Roxburgh Castle, 1920, by E. W. Haslehust

Roxburgh Castle is a ruined royal castle that overlooks the junction of the rivers Tweed and Teviot, in the Borders region of Scotland. The town and castle developed into the royal burgh of Roxburgh, which the Scots destroyed along with the castle after capturing it in 1460. Today the ruins stand in the grounds of Floors Castle, the seat of the Duke of Roxburghe, across the river from Kelso.

==History==
Tradition states that King David I founded the castle; it is first recorded in c.1128 during his reign. In 1174, it was surrendered to England after the capture of William I at Alnwick, and was often in English hands thereafter. The Scots made many attempts to regain the fortress. King Edward I of England imprisoned Mary Bruce in a cage hung outside the castle from 1306 to 1310. On 19 February 1314, it was retaken by Sir James Douglas (the "Black Douglas"), in a night attack. His men clothed in black cloaks were apparently mistaken for cattle. They then used rope and board ladders to climb the walls. King Robert the Bruce ordered the castle demolished by his brother Edward Bruce, Earl of Carrick, and in the words of the Lanercost Chronicle "all that beautiful castle the Scots pulled down to the ground, like the other castles that they had succeeded in capturing, lest the English should ever again rule the land by holding the castles."

The castle was captured by the forces of Edward III of England in 1334. Alexander Ramsay and his men recaptured Roxburgh Castle for the Scots on 30 March 1342 by means of a daring night escalade. It was retaken by the English shortly after the Battle of Neville's Cross in October 1346. A Scottish siege in 1417 necessitated repairs.

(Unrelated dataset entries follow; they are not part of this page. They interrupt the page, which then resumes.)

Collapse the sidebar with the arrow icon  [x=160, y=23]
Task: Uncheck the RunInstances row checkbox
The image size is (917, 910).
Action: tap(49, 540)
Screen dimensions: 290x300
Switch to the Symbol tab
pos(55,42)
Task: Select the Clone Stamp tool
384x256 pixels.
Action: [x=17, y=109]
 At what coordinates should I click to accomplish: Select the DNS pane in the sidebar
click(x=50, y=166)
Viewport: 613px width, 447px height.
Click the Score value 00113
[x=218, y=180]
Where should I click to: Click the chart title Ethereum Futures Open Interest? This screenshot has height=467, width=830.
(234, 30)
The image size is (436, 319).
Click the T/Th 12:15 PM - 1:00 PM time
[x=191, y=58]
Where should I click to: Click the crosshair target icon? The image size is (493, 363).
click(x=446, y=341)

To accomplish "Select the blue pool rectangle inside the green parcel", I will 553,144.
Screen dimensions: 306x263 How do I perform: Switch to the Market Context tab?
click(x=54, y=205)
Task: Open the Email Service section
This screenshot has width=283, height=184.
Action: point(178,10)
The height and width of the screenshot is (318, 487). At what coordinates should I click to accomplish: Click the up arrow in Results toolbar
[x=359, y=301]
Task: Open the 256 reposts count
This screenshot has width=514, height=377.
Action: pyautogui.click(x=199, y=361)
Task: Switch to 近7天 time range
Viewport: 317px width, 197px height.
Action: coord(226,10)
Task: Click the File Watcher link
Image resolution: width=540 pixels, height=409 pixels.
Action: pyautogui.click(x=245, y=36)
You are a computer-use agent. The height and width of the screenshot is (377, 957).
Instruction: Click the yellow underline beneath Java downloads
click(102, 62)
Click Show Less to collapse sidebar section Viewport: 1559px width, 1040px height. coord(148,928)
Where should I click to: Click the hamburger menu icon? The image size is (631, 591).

In August 1436, King James I of Scotland planned to conduct a siege of the castle. The king had gathered a huge army, sporting “...fine, large guns, both cannons and mortars", manned by German gun crews under the command of Johannes Paule "Master of the King’s engines". There was also a substantial contingent of Highlanders and Islesmen and archers brought by Alexander of Islay, Earl of Ross (who brought 3,000 men to the siege), as well as men-at-arms from the Lowlands, including the forces of Archibald, Earl of Douglas and his distant kin and rival, William, Earl of Angus (head of the Red Douglases of Tantallon). However, the Queen arrived to warn her husband that, certain princes of the realm were conspiring against him and a plot was afoot to kill him. Given that and the king's awareness that the Archbishop of York, the Bishop of Durham and the Earls of Northumberland had arrived with a force of northerners, he left the battlefield and his army dispersed, leaving behind his expensive German equipment.

The Scots again besieged Roxburgh in 1460; in the course of the action metal fragments from the explosion of one of his bombards killed King James II of Scotland. However, the Scots stormed Roxburgh, capturing it, and James' queen, Mary of Guelders, had the castle demolished.

In 1545, during the War of the Rough Wooing, the English garrison commanded by Ralph Bulmer built a rectangular fort on the site at the instigation of the Earl of Hertford. In 1547, Hertford ordered the surveyor William Ridgeway and the Master Carpenter John Revell to build to a brewhouse, using a frame made for Wark Castle. Bulmer complained that Ridgeway's visits were infrequent and works incomplete. He wanted to build a blacksmith's forge and a bulwark to the south to give access to drinking water. This fort was destroyed in 1550 by the terms of the Treaty of Boulogne.

The ruins of Roxburgh Castle stand in the grounds of Floors Castle, the seat of the Duke of Roxburghe. These consist of a large mound, with some small fragments of stone walls, especially on the south side.

The 1314 capture of the castle is one of the inspirations of "The Three Perils of Man" by James Hogg.

In 1818 David Erskine, 11th Earl of Buchan brought from Dryburgh Abbey a young Cedar of Lebanon which he presented to the Marquis of Beaumont. The Marquis planted it near the spot when James II of Scotland had been killed in 1460.